Fred Davis (one of the guys who helped start Wired Magazine, among many other things) and I had a little lunch at the Web 2.0 conference and I told him about Linda Stone’s great dinners (I can’t find a blog of hers, but here she is on ITConversations). She’d have six people over for dinner, which was always amazing, both for the food and the company and the wine, and she’d sit them down and start a conversation. They had a much more profound effect on my life than any other event I’d ever attended.
Fred said he was thinking about the same thing. That having a few people over for dinner often gets the most interesting conversations going.
I also told him I’d like to do a cooking show, eventually. Mostly so I could learn to cook something and impress Maryam. Not to mention that one of our VCs, Paul Matteucci, is a total “foodie.” (He does the fun “FoodCrunch” blog).
I wanted to have a chef come in and show us how to cook a meal. After all, geeks need to know more than just how to run companies or write code.
Anyway, here’s the first version of “Cooking with Geeks”. This is the “cooking” part of the conversation. The “dinner” part will run tomorrow.
Geeks involved are: Barney Pell, CEO, Powerset; Mary Hodder, CEO, Dabble; Henri Poole, founder/director, Civic Actions; Kathleen Lyman, CEO, LaunchMedia; Steve Gillmor, founder of GestureLab (damn, he’s not invisible). Our co-hosts were Robert Scoble and Fred Davis, co-founder of Wired Magazine. Videographers are Eddie Codel and Glenn Gullmes. Chef is Rozana Ogneva of www.AreYouBeingServedCatering.com. Our host is Jeannine Barnard. A second part of this dinner is coming tomorrow.
If you want a short video, this is NOT for you (this one is 50 minutes long). We cook a little bit, joke around a little bit, get serious a little bit.
But, mostly, this is an experiment. What do you think? Where should we go with this?
Because it’s an experiment, it starts slow but it starts going better. One problem is we don’t introduce everyone right away.
We’re not sure how often we’ll do these or who’ll get invited. The only thing we are sure about is when we do one we’ll turn on the cameras and put that up on the Web.
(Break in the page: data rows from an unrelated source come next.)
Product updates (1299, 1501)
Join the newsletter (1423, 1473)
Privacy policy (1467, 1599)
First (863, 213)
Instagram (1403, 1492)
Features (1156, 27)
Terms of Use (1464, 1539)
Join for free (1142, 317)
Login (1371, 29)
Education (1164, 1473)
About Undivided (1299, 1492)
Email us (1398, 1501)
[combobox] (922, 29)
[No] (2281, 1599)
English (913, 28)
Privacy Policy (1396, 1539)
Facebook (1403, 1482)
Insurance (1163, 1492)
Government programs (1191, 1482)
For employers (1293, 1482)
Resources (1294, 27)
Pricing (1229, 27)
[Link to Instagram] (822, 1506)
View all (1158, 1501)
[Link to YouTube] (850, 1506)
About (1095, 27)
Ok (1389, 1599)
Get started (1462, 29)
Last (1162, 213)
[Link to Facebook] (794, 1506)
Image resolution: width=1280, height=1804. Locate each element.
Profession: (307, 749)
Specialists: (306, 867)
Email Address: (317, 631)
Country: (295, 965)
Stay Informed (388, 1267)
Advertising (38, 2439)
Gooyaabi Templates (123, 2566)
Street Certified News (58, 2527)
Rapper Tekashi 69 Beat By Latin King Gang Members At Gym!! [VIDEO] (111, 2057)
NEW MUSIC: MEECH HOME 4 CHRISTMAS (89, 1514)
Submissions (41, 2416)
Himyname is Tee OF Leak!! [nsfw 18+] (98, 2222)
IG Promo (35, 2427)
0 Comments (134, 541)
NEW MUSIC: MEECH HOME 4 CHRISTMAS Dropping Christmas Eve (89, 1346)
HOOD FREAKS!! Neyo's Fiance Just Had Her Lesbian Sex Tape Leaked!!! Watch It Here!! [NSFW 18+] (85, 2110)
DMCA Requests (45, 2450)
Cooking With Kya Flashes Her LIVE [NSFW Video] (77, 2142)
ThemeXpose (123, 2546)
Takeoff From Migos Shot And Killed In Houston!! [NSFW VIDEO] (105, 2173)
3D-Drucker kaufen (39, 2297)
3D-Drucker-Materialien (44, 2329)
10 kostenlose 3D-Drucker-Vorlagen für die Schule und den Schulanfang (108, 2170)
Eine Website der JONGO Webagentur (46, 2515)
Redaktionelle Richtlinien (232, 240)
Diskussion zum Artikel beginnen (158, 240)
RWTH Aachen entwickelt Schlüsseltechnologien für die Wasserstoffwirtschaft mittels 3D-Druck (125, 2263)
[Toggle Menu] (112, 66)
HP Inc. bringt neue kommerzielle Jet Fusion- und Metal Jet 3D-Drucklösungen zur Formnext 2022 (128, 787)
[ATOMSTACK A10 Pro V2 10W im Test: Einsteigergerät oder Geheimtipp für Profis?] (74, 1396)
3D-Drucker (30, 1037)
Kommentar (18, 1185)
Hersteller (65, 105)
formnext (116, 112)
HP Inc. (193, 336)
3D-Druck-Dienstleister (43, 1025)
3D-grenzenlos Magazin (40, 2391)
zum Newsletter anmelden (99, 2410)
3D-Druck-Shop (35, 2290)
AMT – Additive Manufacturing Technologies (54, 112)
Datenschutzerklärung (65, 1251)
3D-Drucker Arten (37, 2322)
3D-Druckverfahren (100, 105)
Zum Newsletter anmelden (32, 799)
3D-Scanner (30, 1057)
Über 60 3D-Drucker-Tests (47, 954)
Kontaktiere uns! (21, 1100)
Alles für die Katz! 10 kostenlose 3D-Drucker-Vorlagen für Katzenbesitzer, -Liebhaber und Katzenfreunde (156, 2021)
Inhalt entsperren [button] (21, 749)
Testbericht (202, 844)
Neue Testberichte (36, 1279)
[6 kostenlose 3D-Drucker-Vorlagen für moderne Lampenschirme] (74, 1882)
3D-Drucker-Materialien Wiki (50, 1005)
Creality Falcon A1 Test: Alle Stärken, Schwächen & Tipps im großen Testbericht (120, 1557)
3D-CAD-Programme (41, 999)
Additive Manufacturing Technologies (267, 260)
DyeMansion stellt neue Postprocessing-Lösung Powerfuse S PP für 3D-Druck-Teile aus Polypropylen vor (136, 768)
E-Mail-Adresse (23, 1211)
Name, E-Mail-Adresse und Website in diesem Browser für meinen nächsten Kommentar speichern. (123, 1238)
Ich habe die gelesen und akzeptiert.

The audio isn’t optimal, too. Gotta figure out how to mic a large group with a minimal crew (read: no audio engineers) while having a frying pan going.
We filmed this back in early January. Sorry for taking so long to get it out.
UPDATE: the conversation gets better at about 22 minutes in. At 28 minutes we talk about social media and the friction between the younger generation and older generation in the workforce.
One thing I forgot? The recipe! I’ll get that and upload it.
Google hiring managers should listen in at about 39 minutes. Fred Davis makes a great point about leadership.